### What to produce
What's needed is an exact copy of the lines from the one that contains "You are a computer-use" to the end of the data below, leaving the pictures out.

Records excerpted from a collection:
· · · ·
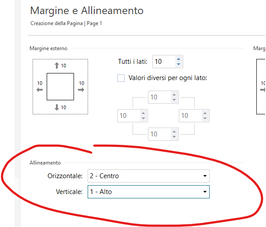This screenshot has height=227, width=266.
Task: Click the top side margin value field
Action: point(159,97)
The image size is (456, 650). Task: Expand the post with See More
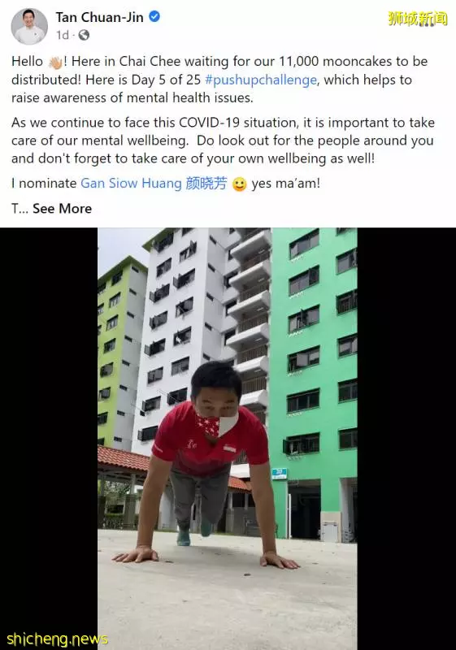[x=62, y=209]
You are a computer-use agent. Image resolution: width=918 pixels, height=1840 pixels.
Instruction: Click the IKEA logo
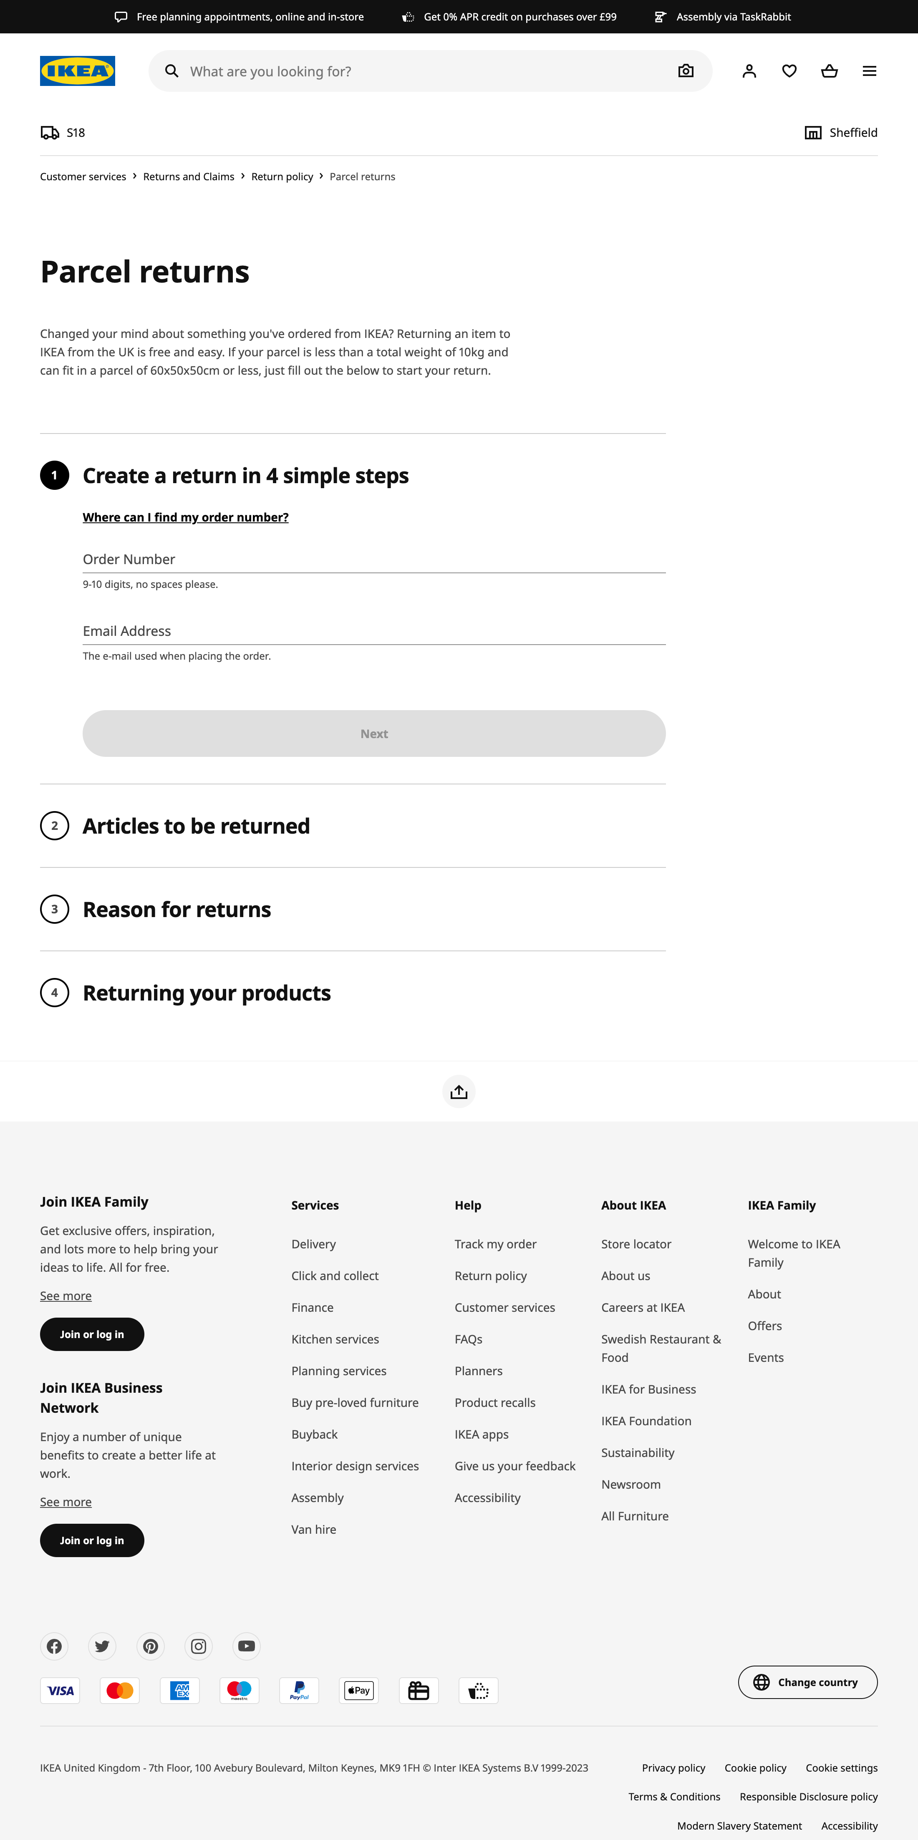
· · · ·
### Final answer
You are a computer-use agent. Image resolution: width=918 pixels, height=1840 pixels.
Instruction: Click the IKEA logo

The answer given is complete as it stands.